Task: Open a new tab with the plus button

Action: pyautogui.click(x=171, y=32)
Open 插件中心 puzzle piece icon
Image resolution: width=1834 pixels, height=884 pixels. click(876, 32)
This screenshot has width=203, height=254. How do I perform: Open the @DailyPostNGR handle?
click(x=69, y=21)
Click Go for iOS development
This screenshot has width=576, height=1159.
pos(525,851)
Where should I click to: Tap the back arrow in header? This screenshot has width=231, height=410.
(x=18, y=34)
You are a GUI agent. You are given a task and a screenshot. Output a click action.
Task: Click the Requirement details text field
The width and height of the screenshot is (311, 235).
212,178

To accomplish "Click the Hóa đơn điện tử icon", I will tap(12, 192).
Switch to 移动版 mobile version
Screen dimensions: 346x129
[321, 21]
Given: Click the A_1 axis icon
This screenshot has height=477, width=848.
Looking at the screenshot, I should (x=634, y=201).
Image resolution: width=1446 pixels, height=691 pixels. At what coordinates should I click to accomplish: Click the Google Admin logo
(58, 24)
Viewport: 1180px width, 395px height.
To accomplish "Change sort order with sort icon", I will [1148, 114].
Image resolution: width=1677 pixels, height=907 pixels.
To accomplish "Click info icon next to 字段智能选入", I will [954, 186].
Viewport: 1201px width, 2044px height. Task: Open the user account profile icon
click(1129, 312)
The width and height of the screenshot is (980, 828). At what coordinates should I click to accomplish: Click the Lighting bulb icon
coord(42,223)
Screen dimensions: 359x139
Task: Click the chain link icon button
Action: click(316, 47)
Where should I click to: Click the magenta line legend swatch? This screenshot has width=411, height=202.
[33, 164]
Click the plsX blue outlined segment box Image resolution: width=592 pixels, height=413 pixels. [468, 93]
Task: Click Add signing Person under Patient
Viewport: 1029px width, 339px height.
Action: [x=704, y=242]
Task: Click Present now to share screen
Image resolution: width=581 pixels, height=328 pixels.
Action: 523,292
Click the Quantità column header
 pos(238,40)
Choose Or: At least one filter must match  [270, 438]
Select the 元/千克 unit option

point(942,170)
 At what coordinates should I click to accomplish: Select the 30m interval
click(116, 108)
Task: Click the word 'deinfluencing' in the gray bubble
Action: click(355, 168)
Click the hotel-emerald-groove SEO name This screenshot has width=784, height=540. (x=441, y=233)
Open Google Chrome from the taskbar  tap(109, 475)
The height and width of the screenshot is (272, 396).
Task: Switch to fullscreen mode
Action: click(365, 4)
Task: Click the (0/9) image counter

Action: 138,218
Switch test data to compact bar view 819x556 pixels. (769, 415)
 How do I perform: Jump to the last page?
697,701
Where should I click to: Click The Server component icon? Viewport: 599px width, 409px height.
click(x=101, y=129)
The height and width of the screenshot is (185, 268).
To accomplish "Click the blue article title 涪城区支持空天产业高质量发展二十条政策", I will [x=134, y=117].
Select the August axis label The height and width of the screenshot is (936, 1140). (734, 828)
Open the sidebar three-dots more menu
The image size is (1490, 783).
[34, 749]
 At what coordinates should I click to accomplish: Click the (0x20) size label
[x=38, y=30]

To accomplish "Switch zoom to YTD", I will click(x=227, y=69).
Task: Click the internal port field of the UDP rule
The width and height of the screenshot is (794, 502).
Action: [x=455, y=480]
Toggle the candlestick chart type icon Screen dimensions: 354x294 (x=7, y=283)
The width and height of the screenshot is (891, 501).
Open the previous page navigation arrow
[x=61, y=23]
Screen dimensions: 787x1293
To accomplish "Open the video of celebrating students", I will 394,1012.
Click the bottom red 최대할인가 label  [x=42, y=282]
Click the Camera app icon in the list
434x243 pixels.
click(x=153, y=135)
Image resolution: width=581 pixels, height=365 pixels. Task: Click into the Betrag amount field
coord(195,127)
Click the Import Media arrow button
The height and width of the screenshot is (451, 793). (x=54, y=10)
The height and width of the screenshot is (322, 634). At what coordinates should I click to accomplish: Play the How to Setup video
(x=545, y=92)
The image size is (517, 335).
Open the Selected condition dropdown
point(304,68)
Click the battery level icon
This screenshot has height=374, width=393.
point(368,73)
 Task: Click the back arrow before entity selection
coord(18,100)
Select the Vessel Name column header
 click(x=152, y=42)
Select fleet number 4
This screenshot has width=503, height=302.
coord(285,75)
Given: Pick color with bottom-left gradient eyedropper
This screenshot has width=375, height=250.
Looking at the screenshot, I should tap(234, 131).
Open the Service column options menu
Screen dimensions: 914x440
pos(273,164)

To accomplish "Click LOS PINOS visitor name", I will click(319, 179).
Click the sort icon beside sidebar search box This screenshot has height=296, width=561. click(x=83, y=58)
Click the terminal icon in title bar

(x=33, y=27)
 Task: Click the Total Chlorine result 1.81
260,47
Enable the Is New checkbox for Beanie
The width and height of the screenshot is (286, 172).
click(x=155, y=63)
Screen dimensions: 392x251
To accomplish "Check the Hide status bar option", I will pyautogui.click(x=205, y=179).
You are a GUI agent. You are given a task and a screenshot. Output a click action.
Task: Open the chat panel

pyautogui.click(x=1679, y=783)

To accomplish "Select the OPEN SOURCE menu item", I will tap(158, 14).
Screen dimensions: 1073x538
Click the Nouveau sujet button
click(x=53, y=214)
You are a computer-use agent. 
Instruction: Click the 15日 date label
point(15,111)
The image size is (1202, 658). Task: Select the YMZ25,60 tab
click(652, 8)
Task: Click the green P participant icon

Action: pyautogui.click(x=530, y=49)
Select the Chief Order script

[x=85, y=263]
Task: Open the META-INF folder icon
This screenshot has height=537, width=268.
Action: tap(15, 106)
^^^^
▶ WORK INSTRUCTION
Print the entire listing above once more, with nothing changed.

▶ THE COMPLETED TASK
Task: Open a new tab with the plus button

Action: pyautogui.click(x=171, y=32)
Open 插件中心 puzzle piece icon
Image resolution: width=1834 pixels, height=884 pixels. click(876, 32)
This screenshot has width=203, height=254. How do I perform: Open the @DailyPostNGR handle?
click(x=69, y=21)
Click Go for iOS development
This screenshot has width=576, height=1159.
pos(525,851)
Where should I click to: Tap the back arrow in header? This screenshot has width=231, height=410.
(x=18, y=34)
You are a GUI agent. You are given a task and a screenshot. Output a click action.
Task: Click the Requirement details text field
The width and height of the screenshot is (311, 235).
212,178

To accomplish "Click the Hóa đơn điện tử icon", I will tap(12, 192).
Switch to 移动版 mobile version
Screen dimensions: 346x129
[321, 21]
Given: Click the A_1 axis icon
This screenshot has height=477, width=848.
Looking at the screenshot, I should (x=634, y=201).
Image resolution: width=1446 pixels, height=691 pixels. At what coordinates should I click to accomplish: Click the Google Admin logo
(58, 24)
Viewport: 1180px width, 395px height.
To accomplish "Change sort order with sort icon", I will [1148, 114].
Image resolution: width=1677 pixels, height=907 pixels.
To accomplish "Click info icon next to 字段智能选入", I will [954, 186].
Viewport: 1201px width, 2044px height. Task: Open the user account profile icon
click(1129, 312)
The width and height of the screenshot is (980, 828). At what coordinates should I click to accomplish: Click the Lighting bulb icon
coord(42,223)
Screen dimensions: 359x139
Task: Click the chain link icon button
Action: click(316, 47)
Where should I click to: Click the magenta line legend swatch? This screenshot has width=411, height=202.
[33, 164]
Click the plsX blue outlined segment box Image resolution: width=592 pixels, height=413 pixels. [468, 93]
Task: Click Add signing Person under Patient
Viewport: 1029px width, 339px height.
Action: [x=704, y=242]
Task: Click Present now to share screen
Image resolution: width=581 pixels, height=328 pixels.
Action: 523,292
Click the Quantità column header
 pos(238,40)
Choose Or: At least one filter must match  [270, 438]
Select the 元/千克 unit option

point(942,170)
 At what coordinates should I click to accomplish: Select the 30m interval
click(116, 108)
Task: Click the word 'deinfluencing' in the gray bubble
Action: click(355, 168)
Click the hotel-emerald-groove SEO name This screenshot has width=784, height=540. (x=441, y=233)
Open Google Chrome from the taskbar  tap(109, 475)
The height and width of the screenshot is (272, 396).
Task: Switch to fullscreen mode
Action: click(365, 4)
Task: Click the (0/9) image counter

Action: 138,218
Switch test data to compact bar view 819x556 pixels. (769, 415)
 How do I perform: Jump to the last page?
697,701
Where should I click to: Click The Server component icon? Viewport: 599px width, 409px height.
click(x=101, y=129)
The height and width of the screenshot is (185, 268).
To accomplish "Click the blue article title 涪城区支持空天产业高质量发展二十条政策", I will [x=134, y=117].
Select the August axis label The height and width of the screenshot is (936, 1140). (734, 828)
Open the sidebar three-dots more menu
The image size is (1490, 783).
[34, 749]
 At what coordinates should I click to accomplish: Click the (0x20) size label
[x=38, y=30]

To accomplish "Switch zoom to YTD", I will click(x=227, y=69).
Task: Click the internal port field of the UDP rule
The width and height of the screenshot is (794, 502).
Action: [x=455, y=480]
Toggle the candlestick chart type icon Screen dimensions: 354x294 (x=7, y=283)
The width and height of the screenshot is (891, 501).
Open the previous page navigation arrow
[x=61, y=23]
Screen dimensions: 787x1293
To accomplish "Open the video of celebrating students", I will 394,1012.
Click the bottom red 최대할인가 label  [x=42, y=282]
Click the Camera app icon in the list
434x243 pixels.
click(x=153, y=135)
Image resolution: width=581 pixels, height=365 pixels. Task: Click into the Betrag amount field
coord(195,127)
Click the Import Media arrow button
The height and width of the screenshot is (451, 793). (x=54, y=10)
The height and width of the screenshot is (322, 634). At what coordinates should I click to accomplish: Play the How to Setup video
(x=545, y=92)
The image size is (517, 335).
Open the Selected condition dropdown
point(304,68)
Click the battery level icon
This screenshot has height=374, width=393.
point(368,73)
 Task: Click the back arrow before entity selection
coord(18,100)
Select the Vessel Name column header
 click(x=152, y=42)
Select fleet number 4
This screenshot has width=503, height=302.
coord(285,75)
Given: Pick color with bottom-left gradient eyedropper
This screenshot has width=375, height=250.
Looking at the screenshot, I should tap(234, 131).
Open the Service column options menu
Screen dimensions: 914x440
pos(273,164)

To accomplish "Click LOS PINOS visitor name", I will click(319, 179).
Click the sort icon beside sidebar search box This screenshot has height=296, width=561. click(x=83, y=58)
Click the terminal icon in title bar

(x=33, y=27)
 Task: Click the Total Chlorine result 1.81
260,47
Enable the Is New checkbox for Beanie
The width and height of the screenshot is (286, 172).
click(x=155, y=63)
Screen dimensions: 392x251
To accomplish "Check the Hide status bar option", I will pyautogui.click(x=205, y=179).
You are a GUI agent. You are given a task and a screenshot. Output a click action.
Task: Open the chat panel

pyautogui.click(x=1679, y=783)

To accomplish "Select the OPEN SOURCE menu item", I will tap(158, 14).
Screen dimensions: 1073x538
Click the Nouveau sujet button
click(x=53, y=214)
You are a computer-use agent. 
Instruction: Click the 15日 date label
point(15,111)
The image size is (1202, 658). Task: Select the YMZ25,60 tab
click(652, 8)
Task: Click the green P participant icon

Action: pyautogui.click(x=530, y=49)
Select the Chief Order script

[x=85, y=263]
Task: Open the META-INF folder icon
This screenshot has height=537, width=268.
Action: tap(15, 106)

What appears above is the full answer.